Uomo di 72 anni, con anamnesi di ex-fumatore (da 17 anni), moderato bevitore e BPCO in trattamento; inviato dal Servizio di Digestione per uno studio della disfagia di solidi e liquidi con anoressia e progressiva perdita di peso.
È stato eseguito uno studio endoscopico orale che ha segnalato l'esistenza di una massa mamellata e stenosante da 32 cm alla giunzione esofagogastrica, in cui è stato osservato un orifizio fistoloso, di cui non si conosceva la traiettoria e l'estremità distale; alla biopsia è stata riscontrata solo la componente epidermoide moderatamente differenziata, ulcerata e infiltrante della neoplasia. La TC toraco-addominale ha mostrato un ispessimento della parete esofagea nel terzo inferiore e nella giunzione esofago-gastrica, nella cui porzione caudale era presente un piccolo lume filiforme, senza identificare il tratto fistoloso descritto; nessun coinvolgimento mediastinico o degli organi addominali. Lo studio bario-esofagogastroduodenale ha rivelato una stenosi di 1-5 cm di lunghezza nel terzo inferiore dell'esofago, senza altri reperti rilevanti.
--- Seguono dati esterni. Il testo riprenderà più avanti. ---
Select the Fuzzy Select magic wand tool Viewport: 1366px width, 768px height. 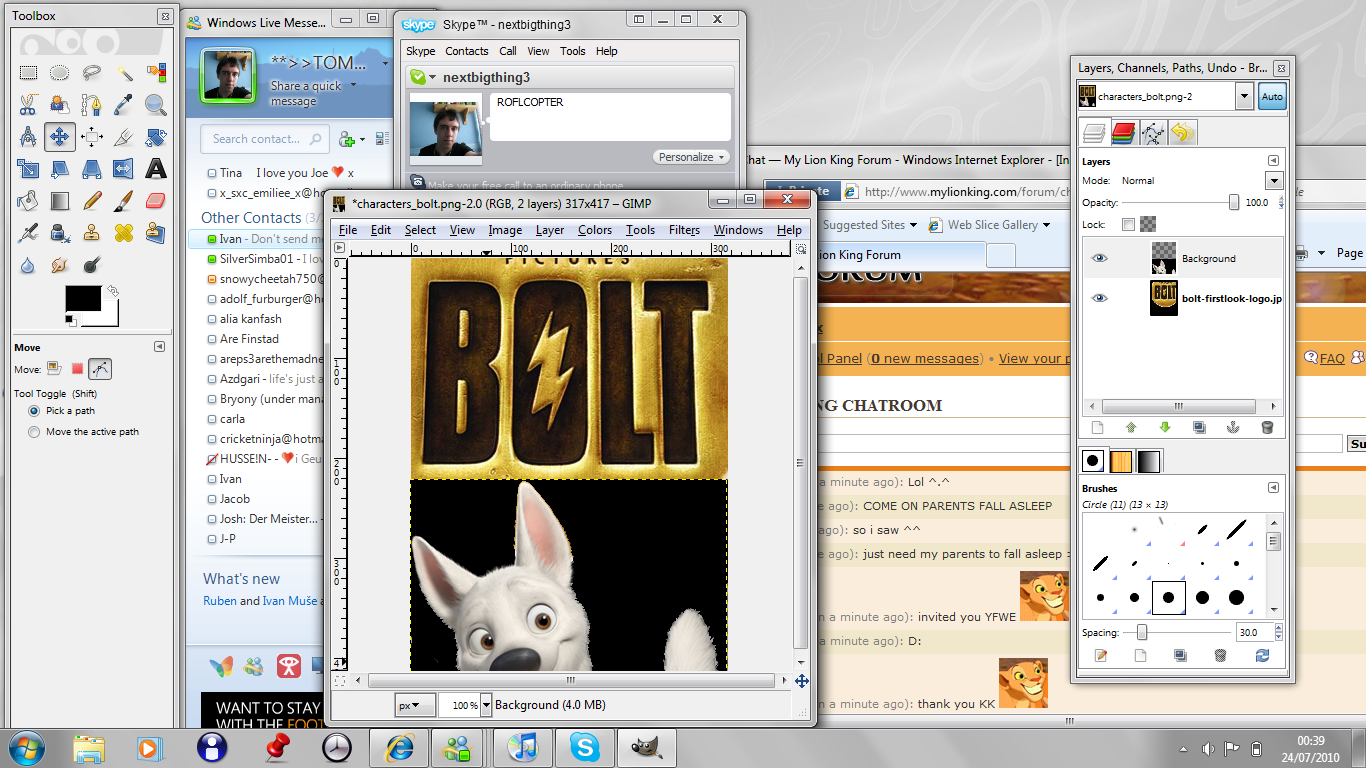click(124, 73)
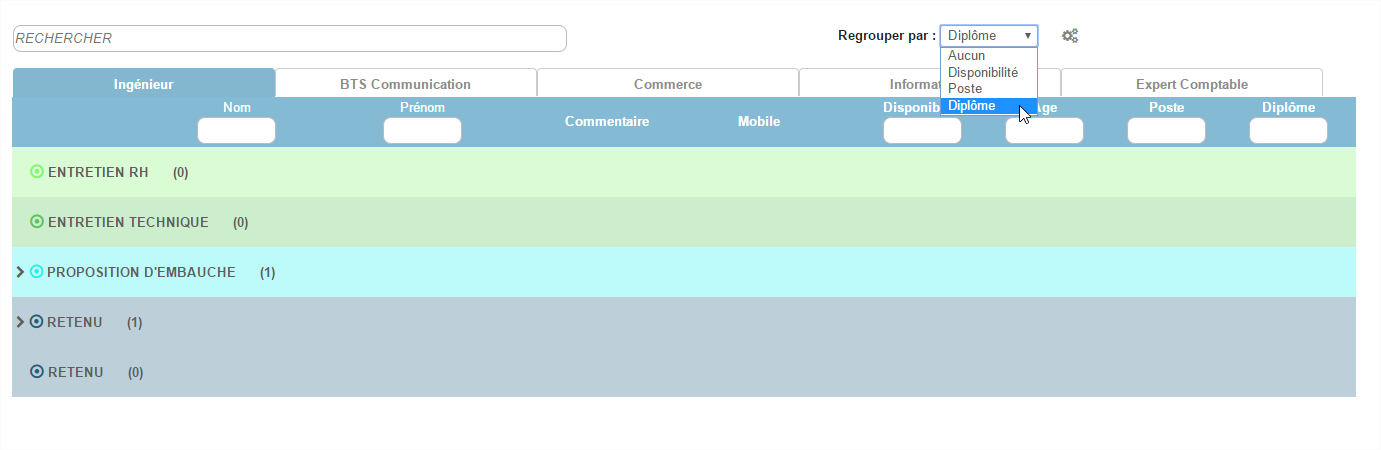Expand the RETENU (1) group chevron
Image resolution: width=1381 pixels, height=450 pixels.
pyautogui.click(x=20, y=322)
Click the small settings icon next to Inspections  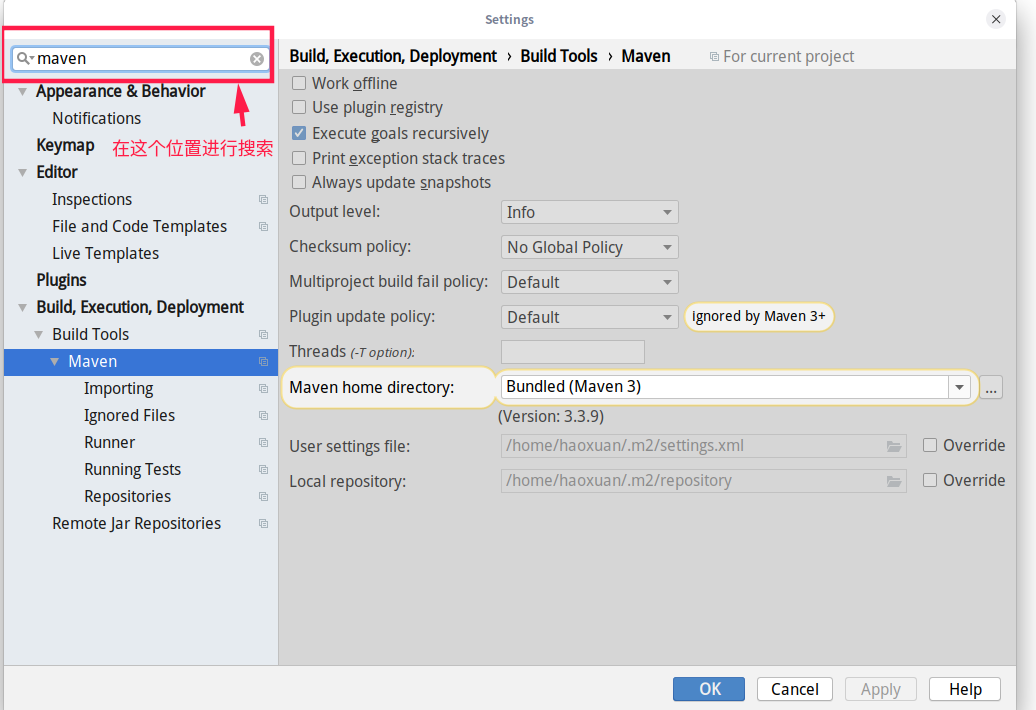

L'ecoendoscopia ha mostrato una lesione che interessava tutti gli strati della parete esofagea, iniziando immediatamente a livello sottocarinale, estendendosi verso il margine sinistro dove alcuni punti superavano l'avventizia, penetrando minimamente nel grasso periesofageo, contattando l'aorta e la pleura destra, senza invaderla; dal punto di vista linfonodale, è stata osservata solo una piccola linfoadenopatia sottocarinale con aspetto infiammatorio (T3N0).

Sono stati eseguiti esofagectomia, gastroplastica intratoracica e digiunostomia di alimentazione.
Lo studio anatomopatologico del campione chirurgico ha mostrato un tumore infiltrante di 5 cm con una componente epidermoide e microcitica ben differenziata, con 2 adenopatie isolate con una chiara predominanza della componente microcitica e coinvolgimento del bordo circonferenziale.
Successivamente è stato sottoposto a chemioterapia adiuvante (carboplatino, etoposide) e radioterapia (60 Gy). Dieci mesi dopo la diagnosi, la TAC è stata ripetuta e ha mostrato immagini compatibili con metastasi epatiche, che hanno portato all'inizio di una chemioterapia palliativa con etoposide, tuttora in corso.